To reduce the cross-talk between the neighboring pixels, the pixels are placed at a distance. This reduces the fill factor (ratio of used area and total area of the chip) and the resolution also gets affected. Moreover, as the chip area increases the size of the IR optical system increases, IR lenses cost increases rapidly with size, so this is a drawback in the existing systems, such as the one described by US patent 6,140,646 titled "Direct view infrared MEMS structure".
In the prior IR imaging systems, such as the one described by US patent 6,140,646 titled "Direct view infrared MEMS structure", there is always some electrical current flowing through the chip. The current leads to Joule's heating in the chip. This internal heating interferes with the working of the sensors.

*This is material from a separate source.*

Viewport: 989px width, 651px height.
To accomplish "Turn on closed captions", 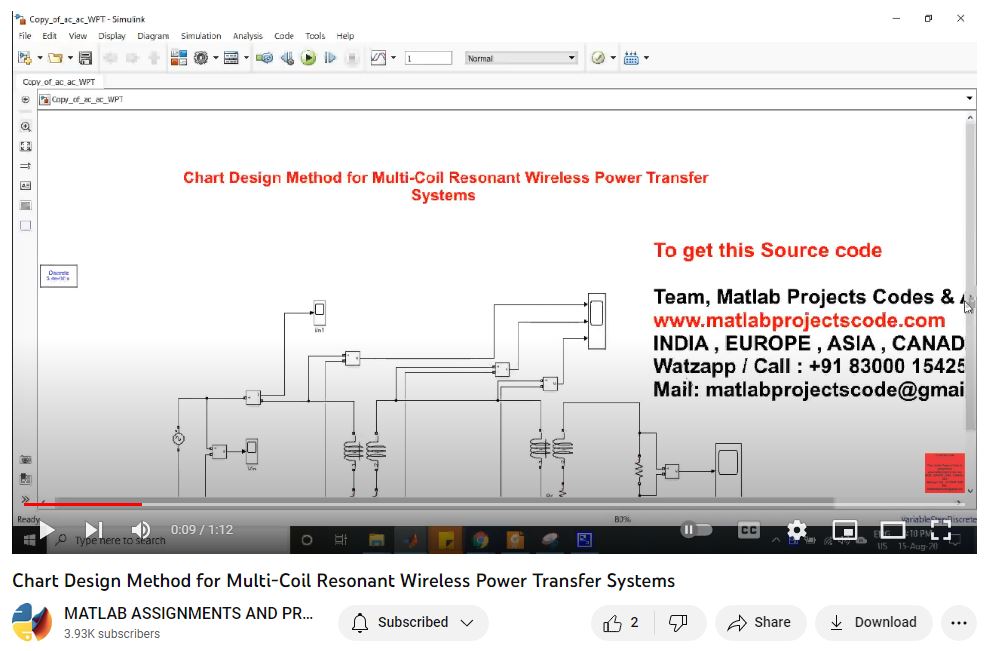I will click(748, 529).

Most of the IR sensors work on the principle of heating due to the IR radiation. As the ambient temperature changes it either heats the sensors up or cools them down. So the output of the sensor changes with the room temperature. To avoid this undesirable effect the prior IR imaging systems, such as the one described by US patent 4,594,507 titled "Thermal imager", use additional systems to maintain a constant temperature. This makes the system bulky.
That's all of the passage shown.